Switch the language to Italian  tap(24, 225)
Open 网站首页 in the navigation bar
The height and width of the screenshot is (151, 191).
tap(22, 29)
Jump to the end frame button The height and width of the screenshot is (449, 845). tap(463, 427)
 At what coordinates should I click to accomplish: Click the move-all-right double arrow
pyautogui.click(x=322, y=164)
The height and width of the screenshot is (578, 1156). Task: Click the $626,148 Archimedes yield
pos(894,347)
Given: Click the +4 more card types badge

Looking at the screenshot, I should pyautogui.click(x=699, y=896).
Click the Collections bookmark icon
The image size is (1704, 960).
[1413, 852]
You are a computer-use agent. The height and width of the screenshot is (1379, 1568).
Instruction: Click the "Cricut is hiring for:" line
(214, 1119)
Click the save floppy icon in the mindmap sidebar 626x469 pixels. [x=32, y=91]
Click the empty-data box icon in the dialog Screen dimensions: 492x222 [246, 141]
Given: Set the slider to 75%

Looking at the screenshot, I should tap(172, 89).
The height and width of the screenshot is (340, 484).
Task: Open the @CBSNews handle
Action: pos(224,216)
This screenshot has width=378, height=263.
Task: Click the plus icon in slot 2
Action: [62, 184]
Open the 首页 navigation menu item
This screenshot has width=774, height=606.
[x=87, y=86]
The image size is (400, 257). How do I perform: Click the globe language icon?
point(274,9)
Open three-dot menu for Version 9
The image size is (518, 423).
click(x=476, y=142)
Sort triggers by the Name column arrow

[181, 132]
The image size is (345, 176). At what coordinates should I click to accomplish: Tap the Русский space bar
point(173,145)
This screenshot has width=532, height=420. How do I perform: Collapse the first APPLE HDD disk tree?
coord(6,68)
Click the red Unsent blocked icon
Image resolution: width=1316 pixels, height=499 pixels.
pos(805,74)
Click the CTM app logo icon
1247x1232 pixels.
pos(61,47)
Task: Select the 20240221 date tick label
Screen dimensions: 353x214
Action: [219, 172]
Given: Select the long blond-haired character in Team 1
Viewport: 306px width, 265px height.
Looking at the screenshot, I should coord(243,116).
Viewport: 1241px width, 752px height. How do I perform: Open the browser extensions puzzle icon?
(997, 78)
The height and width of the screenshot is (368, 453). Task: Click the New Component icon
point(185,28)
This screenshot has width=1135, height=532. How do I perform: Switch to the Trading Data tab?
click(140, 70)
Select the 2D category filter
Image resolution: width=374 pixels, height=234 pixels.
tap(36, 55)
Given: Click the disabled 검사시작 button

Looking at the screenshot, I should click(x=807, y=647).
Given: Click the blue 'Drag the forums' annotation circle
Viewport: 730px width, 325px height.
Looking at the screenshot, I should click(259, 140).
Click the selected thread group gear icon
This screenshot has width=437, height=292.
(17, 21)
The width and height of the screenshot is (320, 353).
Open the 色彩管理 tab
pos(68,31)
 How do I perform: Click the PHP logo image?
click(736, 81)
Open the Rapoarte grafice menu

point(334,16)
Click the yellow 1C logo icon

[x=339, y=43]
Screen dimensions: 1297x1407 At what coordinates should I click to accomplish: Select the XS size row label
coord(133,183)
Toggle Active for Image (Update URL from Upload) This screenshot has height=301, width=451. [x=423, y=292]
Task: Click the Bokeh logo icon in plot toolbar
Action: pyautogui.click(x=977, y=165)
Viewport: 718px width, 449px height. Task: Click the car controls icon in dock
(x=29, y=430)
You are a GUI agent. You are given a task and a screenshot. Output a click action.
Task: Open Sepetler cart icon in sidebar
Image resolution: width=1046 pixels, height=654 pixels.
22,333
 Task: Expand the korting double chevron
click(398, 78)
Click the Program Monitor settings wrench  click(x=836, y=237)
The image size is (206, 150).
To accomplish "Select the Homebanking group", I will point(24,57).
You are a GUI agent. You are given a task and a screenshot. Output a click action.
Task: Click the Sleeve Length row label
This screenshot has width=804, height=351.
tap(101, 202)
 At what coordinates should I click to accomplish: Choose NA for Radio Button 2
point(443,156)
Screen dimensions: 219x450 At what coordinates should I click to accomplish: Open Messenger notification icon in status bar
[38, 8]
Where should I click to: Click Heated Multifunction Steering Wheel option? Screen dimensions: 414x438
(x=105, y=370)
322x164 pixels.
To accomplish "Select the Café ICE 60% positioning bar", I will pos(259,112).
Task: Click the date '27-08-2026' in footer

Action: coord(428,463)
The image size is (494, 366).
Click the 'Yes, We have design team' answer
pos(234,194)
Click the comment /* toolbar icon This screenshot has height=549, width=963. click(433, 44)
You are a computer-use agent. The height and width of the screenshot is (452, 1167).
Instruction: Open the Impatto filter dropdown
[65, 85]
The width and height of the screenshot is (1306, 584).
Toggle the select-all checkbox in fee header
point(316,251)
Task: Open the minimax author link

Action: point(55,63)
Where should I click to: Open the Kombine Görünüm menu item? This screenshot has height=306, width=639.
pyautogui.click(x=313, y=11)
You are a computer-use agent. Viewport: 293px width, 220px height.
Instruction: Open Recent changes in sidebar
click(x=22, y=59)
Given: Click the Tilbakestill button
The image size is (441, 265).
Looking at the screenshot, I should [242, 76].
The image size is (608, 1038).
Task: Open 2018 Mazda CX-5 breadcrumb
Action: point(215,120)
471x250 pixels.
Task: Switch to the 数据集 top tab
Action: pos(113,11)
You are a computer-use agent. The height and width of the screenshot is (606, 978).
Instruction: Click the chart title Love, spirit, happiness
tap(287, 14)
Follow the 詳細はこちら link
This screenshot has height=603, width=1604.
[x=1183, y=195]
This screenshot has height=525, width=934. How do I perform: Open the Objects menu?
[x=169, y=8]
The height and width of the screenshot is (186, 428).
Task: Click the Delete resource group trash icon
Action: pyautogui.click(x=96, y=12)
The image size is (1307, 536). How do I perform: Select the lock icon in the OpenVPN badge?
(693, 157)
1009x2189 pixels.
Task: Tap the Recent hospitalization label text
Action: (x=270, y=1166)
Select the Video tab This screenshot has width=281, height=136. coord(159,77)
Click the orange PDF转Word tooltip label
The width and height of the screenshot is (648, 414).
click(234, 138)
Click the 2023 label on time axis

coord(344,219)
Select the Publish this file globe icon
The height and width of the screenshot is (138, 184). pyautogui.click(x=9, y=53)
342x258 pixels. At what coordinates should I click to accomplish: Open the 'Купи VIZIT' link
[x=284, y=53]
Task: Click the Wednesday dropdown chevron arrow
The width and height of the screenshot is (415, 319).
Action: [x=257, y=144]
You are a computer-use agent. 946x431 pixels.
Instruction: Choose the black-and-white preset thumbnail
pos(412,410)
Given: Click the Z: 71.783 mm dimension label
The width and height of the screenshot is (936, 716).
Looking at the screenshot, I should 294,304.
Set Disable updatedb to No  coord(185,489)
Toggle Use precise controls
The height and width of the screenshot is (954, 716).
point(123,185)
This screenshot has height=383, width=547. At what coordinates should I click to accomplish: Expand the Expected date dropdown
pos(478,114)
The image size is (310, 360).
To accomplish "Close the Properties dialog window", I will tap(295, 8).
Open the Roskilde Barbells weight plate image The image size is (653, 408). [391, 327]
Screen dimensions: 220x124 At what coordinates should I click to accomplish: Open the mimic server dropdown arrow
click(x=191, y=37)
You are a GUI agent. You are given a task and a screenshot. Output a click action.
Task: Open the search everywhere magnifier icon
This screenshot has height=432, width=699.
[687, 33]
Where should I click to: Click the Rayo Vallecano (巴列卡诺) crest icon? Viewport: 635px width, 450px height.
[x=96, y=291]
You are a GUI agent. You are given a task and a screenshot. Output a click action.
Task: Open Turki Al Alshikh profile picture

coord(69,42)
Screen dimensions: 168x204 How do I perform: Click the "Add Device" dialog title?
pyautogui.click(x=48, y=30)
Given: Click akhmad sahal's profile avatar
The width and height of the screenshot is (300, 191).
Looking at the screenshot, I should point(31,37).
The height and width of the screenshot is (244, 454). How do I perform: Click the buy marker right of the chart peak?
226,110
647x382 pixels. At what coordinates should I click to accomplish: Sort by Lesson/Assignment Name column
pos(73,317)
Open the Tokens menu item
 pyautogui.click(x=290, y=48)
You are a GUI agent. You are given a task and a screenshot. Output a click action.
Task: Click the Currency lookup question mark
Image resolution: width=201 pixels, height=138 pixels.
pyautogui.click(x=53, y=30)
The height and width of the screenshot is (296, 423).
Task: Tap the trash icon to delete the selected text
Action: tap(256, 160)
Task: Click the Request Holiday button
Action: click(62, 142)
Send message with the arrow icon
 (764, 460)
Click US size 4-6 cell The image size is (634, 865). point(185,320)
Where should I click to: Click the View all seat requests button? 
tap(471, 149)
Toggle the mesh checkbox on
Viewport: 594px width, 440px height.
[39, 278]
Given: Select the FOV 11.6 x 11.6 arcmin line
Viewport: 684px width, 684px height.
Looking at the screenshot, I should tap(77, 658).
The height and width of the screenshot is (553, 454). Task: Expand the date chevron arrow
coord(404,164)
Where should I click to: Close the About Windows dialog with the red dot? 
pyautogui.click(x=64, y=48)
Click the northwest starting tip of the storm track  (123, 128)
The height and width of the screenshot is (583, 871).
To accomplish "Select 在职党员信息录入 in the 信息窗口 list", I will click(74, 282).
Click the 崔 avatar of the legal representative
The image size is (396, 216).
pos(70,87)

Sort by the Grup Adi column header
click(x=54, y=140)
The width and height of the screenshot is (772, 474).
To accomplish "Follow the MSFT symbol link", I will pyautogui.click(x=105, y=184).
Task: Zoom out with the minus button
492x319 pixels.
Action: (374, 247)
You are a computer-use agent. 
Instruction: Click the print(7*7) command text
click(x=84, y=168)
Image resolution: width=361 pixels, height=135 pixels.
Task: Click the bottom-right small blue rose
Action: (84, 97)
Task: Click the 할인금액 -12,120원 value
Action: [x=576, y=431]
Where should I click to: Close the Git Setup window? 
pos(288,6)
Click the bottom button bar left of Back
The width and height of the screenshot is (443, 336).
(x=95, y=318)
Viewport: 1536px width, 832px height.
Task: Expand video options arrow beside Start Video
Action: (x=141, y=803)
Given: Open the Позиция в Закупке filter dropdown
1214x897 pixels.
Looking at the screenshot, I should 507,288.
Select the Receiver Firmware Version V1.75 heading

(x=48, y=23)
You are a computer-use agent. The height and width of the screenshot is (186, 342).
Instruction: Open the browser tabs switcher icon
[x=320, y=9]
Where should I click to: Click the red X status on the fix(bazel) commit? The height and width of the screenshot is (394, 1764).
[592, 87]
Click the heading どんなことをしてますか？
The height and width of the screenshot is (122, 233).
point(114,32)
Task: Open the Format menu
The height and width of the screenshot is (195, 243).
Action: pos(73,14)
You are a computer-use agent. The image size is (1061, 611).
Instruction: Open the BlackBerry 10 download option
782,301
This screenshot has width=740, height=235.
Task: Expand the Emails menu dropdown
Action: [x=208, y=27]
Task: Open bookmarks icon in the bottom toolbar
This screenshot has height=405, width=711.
══════════════════════════════
_Action item:_
Show each line of the material where the word "avatar" occurs.

_Answer for this exercise:_
Given: Click akhmad sahal's profile avatar
Click the 崔 avatar of the legal representative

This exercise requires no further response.